We’ve reached the penultimate race of the 2023 NASCAR season. After an exciting weekend at Homestead-Miami, we have just two races left. Christopher Bell, who has been vocal about his own struggles at Homestead, shocked everyone with his win on Sunday. He, along with Kyle Larson, is locked into the championship race in Phoenix. Give how great the Toyotas have been this year, it’s somewhat surprising that someone like Martin Truex Jr., Denny Hamlin, or even Tyler Reddick will miss the championship race. But we turn our attention to Martinsville. Last year this race made waves around the sports world with Ross Chastain’s brilliant move to catapult him into the championship race. That move is no longer allowed. But at the time, it was genius. It was a video game-esque move and it paid off. Let’s see which drivers we like in this week’s Xfinity 500 preview.

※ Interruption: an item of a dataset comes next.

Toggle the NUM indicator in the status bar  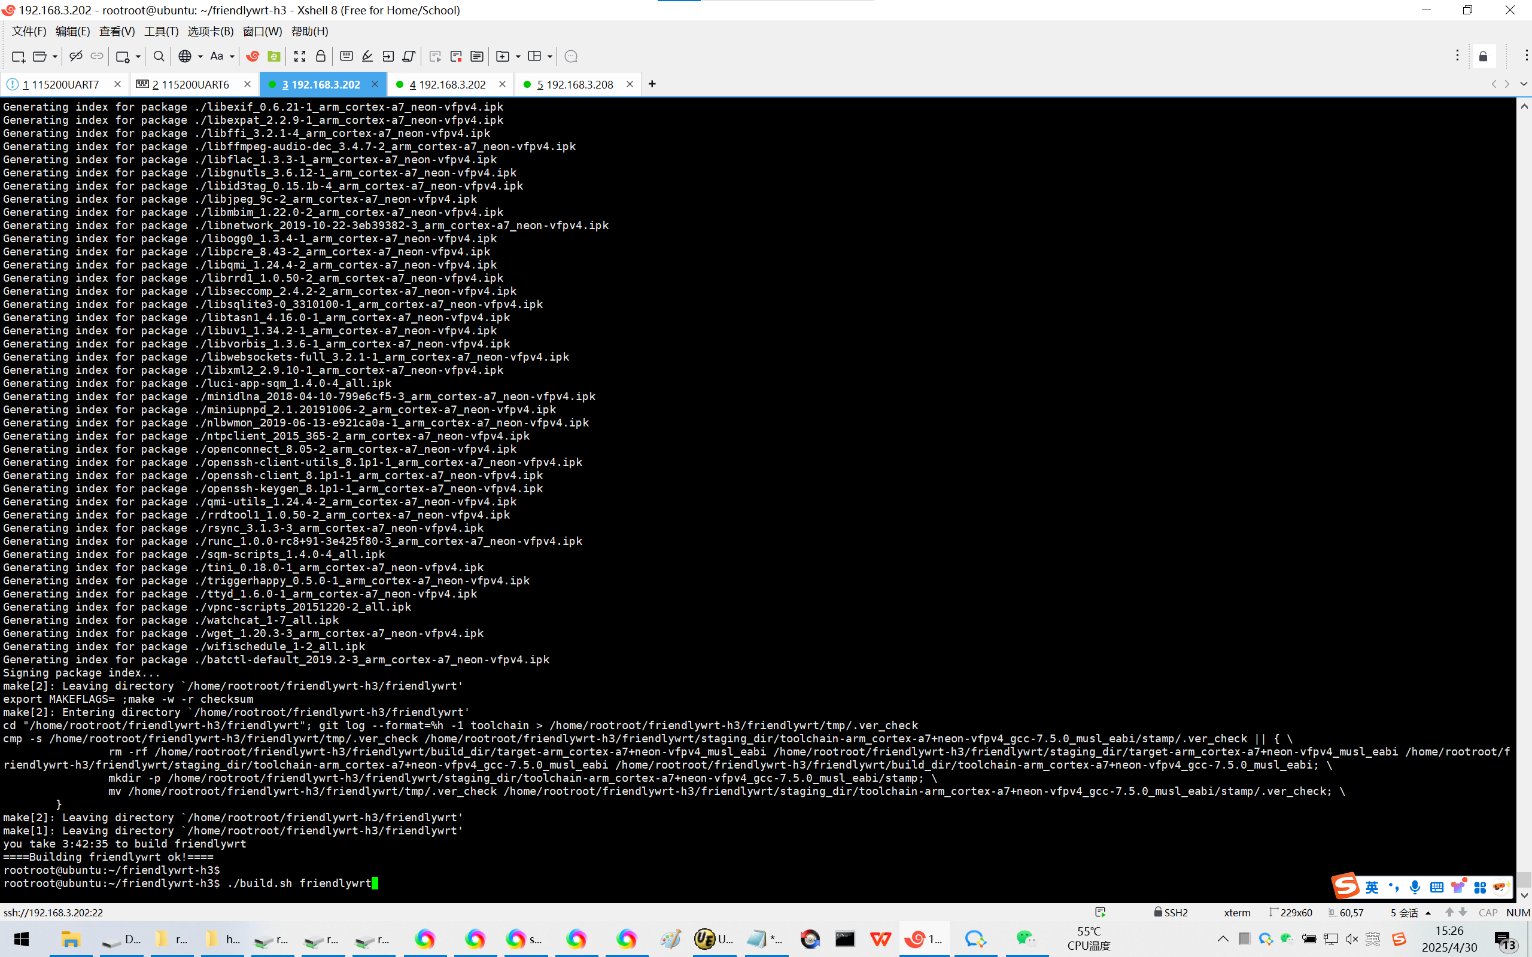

Martinsville is one of a handful of tracks that gets two races each year. It’s such a staple on the NASCAR schedule. The winner receives a towering grandfather clock. The hotdogs sold at this track are apparently delicious. It’s probably in my top three tracks I’d love to visit someday. And on top of it all, it’s a very technical short track. It’s a half-mile in length with just 12 degrees of banking in the turns. You need to be perfect here, similar to Bristol. The two tracks have nothing in common aside from how troubling it can be if you lose the lead lap. Cautions come out quickly given the lack of runoff and space. But racing at Martinsville is always exciting as we saw last year. Here are the top drivers to keep in mind heading into practice and qualifying.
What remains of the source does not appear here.